Clovis Negotiates Potentially $380M Deal to Develop Clavis Pharma’s Lipid-Conjugated Gemcitabine

  • Newly formed oncology company Clovis Oncology negotiated a deal potentially worth $380 million with Clavis Pharma for development and commercialization of the latter’s Phase II-stage lipid-conjugated gemcitabine anticancer drug, CP-4126, in the U.S., Canada, Europe, and Central and South America.

    The companies also aim to collaborate on the development of a companion diagnostic to identify patients likely to benefit most from CP-4126.

    Under terms of the deal, Norway-based Clavis will receive an up-front payment of $15 million, plus development, regulatory, and sales milestones of up to $365 million, and double-digit sales royalties. The company also retains an option to co-promote the drug in Europe and share European profits.

    CP-4126 was developed using Clavis’ Lipid Vector Technology and is designed to improve the therapeutic profile of gemcitabine so that it can enter cancer cells without requiring uptake by the hENT1 nucleoside transporter molecule. Gemcitabine is the current standard therapy for advanced pancreatic cancer, with estimated worldwide sales of some $1.7 billion 2008, Clavis reports.

    Intravenous CP-4126 is currently undergoing a Phase II pancreatic cancer trial that is comparing overall survival in patients receiving either CP-4126 or gemcitabine. Clovis and Clavis are now amending the design of the international trial to increase the number of patients enrolled from 120 to 250. The trial will also categorize patients as to whether they express high or low levels of hENT1, to determine whether CP-4126 has particular survival benefits in the low-hENT1 group.

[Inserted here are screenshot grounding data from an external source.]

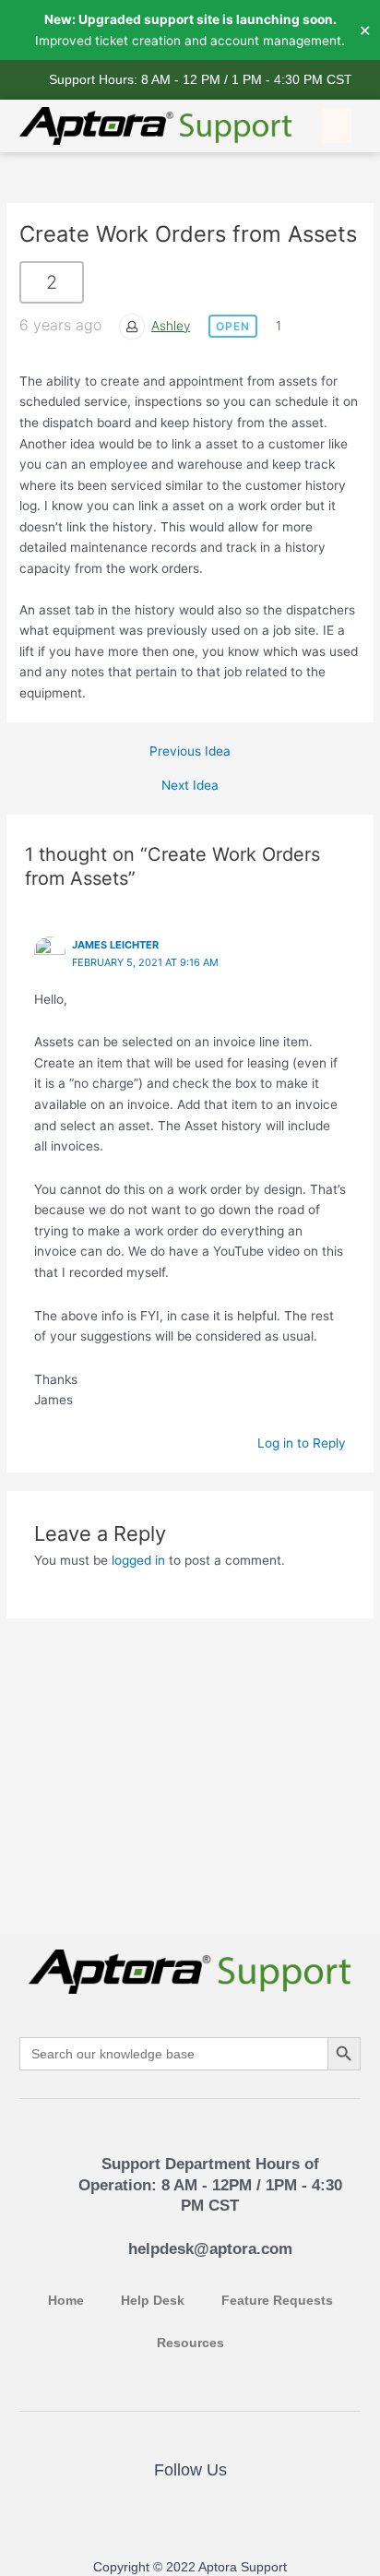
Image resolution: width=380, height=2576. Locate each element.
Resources (190, 2343)
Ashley (170, 325)
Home (66, 2301)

An oral formulation of CP-4126 is currently undergoing a Phase I dose-escalating trial for various solid tumors.

    “This strategic partnership for CP-4216, our second product under development, will enable us to focus resources on developing our portfolio further and provides great momentum toward building a successful oncology business,” explains Geir Christian Melen, Clavis’ CEO.

    At the end of October, the EC granted intravenous CP-4126 orphan drug designation for the treatment of pancreatic cancer. Orphan status for the drug has also been applied for in the U.S. The company maintains CP-4126 has potential utility in other cancers currently treated with gemcitabine, including lung, breast, ovarian, and bladder tumors. 

    Headquartered in Boulder, CO, Clovis was founded earlier this year by former executives of Pharmion, which was acquired by Celgene in 2008 for $2.9 billion. The new company has already raised $146 million in start-up financing from international investors. Clovis’ business strategy is to license or acquire rights to oncology compounds in all stages of clinical development.